Population (2026-01-01)
- • Total: 1,358
- • Density: 93.59/km^{2} (242.4/sq mi)
- Time zone: UTC+1 (CET)
- • Summer (DST): UTC+2 (CEST)
- Postal code: 592 02
- Website: www.svratka.cz

= Svratka (Žďár nad Sázavou District) =

Svratka (/cs/) is a town in Žďár nad Sázavou District in the Vysočina Region of the Czech Republic. It has about 1,400 inhabitants. The town is located on the Svratka River, on the border between the Upper Svratka Highlands and Iron Mountains.

==Administrative division==
Svratka consists of four municipal parts (in brackets population according to the 2021 census):

- Svratka (1,102)
- Česká Cikánka (60)
- Moravská Cikánka (16)
- Moravská Svratka (151)

==Etymology==
The town was named after the Svratka river. The river's name was derived from the old Czech verb sworti, which meant 'to meander'.

==Geography==
Svratka is located about 17 km northeast of Žďár nad Sázavou and 46 km northeast of Jihlava. It lies on the border between the Upper Svratka Highlands and Iron Mountains. The highest point is 778 m above sea level. The Svratka River flows through the town, forming the historical border between Bohemia and Moravia. The town lies within the Žďárské vrchy Protected Landscape Area.

==History==
The first written mention of Svratka is from 1350. Important noble families took turns in ownership of Svratka: the Lords of Pardubice, the Poděbrady family, the Berka of Dubá family, the Kinsky family and the Thurn und Taxis family.

The 19th century saw industry development, culminating in 1867 with the promotion of Svratka to a town. There was a paper mill and a match factory.

==Transport==
No railways or major roads are passing through the municipality.

==Sights==
The most valuable monument is the Church of Saint John the Baptist. It has an early Gothic core. Its separate bell tower dates from around 1600.

**Material shown**:
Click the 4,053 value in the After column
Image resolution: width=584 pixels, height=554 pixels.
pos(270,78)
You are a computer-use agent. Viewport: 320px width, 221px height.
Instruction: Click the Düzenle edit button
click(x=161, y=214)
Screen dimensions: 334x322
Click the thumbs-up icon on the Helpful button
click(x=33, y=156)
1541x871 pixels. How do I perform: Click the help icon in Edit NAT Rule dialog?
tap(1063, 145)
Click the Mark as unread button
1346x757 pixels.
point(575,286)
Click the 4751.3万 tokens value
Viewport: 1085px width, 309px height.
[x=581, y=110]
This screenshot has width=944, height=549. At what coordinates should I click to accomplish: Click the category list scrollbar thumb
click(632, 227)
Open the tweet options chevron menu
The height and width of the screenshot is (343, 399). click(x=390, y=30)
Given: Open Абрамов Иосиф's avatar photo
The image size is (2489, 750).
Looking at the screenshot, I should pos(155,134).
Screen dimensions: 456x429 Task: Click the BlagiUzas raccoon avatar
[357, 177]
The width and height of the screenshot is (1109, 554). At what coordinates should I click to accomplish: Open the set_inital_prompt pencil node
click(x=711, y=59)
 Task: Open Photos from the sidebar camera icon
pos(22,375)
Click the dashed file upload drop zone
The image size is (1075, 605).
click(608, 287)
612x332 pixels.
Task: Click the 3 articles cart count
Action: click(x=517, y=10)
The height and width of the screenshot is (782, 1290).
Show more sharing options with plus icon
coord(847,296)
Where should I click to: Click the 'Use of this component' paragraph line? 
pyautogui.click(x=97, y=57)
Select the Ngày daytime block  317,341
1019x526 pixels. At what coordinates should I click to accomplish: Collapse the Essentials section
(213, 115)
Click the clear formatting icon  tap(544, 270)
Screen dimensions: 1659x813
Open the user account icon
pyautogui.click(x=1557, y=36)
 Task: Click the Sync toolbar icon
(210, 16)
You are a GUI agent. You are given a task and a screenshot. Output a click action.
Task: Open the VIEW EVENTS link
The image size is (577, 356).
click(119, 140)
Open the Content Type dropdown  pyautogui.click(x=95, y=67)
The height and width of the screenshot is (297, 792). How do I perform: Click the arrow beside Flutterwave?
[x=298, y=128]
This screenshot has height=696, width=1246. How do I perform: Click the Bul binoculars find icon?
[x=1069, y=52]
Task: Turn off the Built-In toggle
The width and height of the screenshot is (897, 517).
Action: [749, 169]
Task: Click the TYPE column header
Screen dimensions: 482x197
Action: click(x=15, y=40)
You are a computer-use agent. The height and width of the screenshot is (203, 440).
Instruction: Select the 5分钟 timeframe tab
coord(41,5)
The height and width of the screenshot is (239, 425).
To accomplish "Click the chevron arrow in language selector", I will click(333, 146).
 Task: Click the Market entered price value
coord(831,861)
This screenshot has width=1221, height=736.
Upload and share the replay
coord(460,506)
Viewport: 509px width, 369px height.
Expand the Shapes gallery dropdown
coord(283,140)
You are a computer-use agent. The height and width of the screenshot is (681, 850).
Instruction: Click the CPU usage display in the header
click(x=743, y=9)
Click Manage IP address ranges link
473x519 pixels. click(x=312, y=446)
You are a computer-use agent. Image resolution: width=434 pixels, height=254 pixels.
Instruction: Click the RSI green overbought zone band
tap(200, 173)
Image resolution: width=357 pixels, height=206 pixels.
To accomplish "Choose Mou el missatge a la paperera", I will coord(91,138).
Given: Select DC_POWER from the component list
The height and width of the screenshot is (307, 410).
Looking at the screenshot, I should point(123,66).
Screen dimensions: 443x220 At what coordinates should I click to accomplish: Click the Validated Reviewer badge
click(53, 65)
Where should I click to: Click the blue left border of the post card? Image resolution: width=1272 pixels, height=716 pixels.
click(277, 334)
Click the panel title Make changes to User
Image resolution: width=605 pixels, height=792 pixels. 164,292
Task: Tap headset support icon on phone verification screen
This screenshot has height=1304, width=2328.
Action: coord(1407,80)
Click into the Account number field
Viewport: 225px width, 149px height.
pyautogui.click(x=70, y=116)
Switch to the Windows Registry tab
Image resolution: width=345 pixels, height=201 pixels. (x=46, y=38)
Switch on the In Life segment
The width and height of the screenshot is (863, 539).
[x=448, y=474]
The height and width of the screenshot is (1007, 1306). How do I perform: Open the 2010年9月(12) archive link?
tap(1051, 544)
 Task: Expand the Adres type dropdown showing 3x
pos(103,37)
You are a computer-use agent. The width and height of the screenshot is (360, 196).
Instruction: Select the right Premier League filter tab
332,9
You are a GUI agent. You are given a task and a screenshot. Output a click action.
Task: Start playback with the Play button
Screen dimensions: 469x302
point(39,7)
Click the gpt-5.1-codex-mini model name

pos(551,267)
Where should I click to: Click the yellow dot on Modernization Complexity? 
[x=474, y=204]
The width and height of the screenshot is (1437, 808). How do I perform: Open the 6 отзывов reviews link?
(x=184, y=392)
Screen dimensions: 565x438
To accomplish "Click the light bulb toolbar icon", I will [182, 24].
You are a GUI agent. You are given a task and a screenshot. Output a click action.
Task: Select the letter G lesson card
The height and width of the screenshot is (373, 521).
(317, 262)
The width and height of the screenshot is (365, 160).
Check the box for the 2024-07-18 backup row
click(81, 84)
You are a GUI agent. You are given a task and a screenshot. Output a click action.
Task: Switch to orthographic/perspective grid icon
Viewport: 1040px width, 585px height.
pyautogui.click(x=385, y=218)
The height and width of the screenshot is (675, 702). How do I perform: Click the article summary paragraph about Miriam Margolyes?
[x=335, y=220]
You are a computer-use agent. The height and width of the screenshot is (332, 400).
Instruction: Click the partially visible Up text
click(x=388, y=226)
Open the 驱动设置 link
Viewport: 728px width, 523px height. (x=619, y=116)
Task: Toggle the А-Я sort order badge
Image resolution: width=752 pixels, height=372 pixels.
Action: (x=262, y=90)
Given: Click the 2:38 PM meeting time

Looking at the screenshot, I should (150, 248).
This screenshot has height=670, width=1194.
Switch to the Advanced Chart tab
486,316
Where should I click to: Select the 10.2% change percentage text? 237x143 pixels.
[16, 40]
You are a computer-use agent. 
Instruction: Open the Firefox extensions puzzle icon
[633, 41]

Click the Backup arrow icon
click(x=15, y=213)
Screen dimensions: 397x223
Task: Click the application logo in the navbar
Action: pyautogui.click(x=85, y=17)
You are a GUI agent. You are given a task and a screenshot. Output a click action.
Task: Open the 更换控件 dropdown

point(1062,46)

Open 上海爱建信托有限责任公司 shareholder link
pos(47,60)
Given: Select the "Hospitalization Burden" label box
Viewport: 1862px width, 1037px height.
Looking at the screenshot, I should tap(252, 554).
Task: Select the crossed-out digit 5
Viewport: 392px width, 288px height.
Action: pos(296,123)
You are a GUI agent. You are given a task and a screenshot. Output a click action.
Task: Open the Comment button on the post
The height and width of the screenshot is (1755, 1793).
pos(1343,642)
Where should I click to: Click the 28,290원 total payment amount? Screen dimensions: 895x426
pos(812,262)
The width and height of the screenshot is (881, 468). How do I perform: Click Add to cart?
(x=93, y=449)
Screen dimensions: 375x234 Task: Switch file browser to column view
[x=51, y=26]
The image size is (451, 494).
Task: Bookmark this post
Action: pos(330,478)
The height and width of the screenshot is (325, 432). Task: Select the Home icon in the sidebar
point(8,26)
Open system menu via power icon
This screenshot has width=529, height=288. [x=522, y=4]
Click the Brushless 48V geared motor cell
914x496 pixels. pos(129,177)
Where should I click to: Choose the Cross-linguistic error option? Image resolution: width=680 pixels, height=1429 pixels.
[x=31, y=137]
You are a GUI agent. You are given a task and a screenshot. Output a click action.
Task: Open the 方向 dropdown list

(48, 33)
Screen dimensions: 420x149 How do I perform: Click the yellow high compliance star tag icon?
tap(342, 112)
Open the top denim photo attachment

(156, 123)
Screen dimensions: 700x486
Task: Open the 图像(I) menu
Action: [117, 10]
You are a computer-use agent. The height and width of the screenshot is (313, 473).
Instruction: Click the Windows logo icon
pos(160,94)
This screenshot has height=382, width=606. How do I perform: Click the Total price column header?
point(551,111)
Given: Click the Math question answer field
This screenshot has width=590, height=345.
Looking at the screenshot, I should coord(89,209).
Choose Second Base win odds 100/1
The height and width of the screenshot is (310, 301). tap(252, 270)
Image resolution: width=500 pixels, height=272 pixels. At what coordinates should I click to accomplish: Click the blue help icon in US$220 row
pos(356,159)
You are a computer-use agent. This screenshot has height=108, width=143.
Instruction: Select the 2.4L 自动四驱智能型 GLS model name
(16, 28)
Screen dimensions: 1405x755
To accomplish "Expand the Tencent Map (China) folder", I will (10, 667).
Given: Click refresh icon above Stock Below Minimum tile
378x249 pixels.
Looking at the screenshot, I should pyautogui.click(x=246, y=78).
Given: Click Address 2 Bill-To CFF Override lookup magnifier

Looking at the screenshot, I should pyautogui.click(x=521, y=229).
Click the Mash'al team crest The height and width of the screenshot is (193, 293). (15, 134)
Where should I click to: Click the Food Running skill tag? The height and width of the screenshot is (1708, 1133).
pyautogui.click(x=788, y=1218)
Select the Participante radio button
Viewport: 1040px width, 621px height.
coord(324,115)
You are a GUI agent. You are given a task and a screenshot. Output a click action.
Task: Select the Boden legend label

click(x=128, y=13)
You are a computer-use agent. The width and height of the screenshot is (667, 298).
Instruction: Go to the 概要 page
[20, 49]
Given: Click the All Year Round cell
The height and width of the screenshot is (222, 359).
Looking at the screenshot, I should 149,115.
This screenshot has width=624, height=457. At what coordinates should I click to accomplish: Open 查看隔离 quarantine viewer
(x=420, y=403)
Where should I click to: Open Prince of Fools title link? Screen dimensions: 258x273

**Using the information**:
1. Transcribe the stretch of the Svratka article from "- Svratka (1,102)" through "und Taxis family.".
2. According to the Svratka article, in what year was Svratka promoted to a town?
Rely only on the Svratka article, not on the lines.

**Your written answers**:
1.
- Svratka (1,102)
- Česká Cikánka (60)
- Moravská Cikánka (16)
- Moravská Svratka (151)

==Etymology==
The town was named after the Svratka river. The river's name was derived from the old Czech verb sworti, which meant 'to meander'.

==Geography==
Svratka is located about 17 km northeast of Žďár nad Sázavou and 46 km northeast of Jihlava. It lies on the border between the Upper Svratka Highlands and Iron Mountains. The highest point is 778 m above sea level. The Svratka River flows through the town, forming the historical border between Bohemia and Moravia. The town lies within the Žďárské vrchy Protected Landscape Area.

==History==
The first written mention of Svratka is from 1350. Important noble families took turns in ownership of Svratka: the Lords of Pardubice, the Poděbrady family, the Berka of Dubá family, the Kinsky family and the Thurn und Taxis family.

2. 1867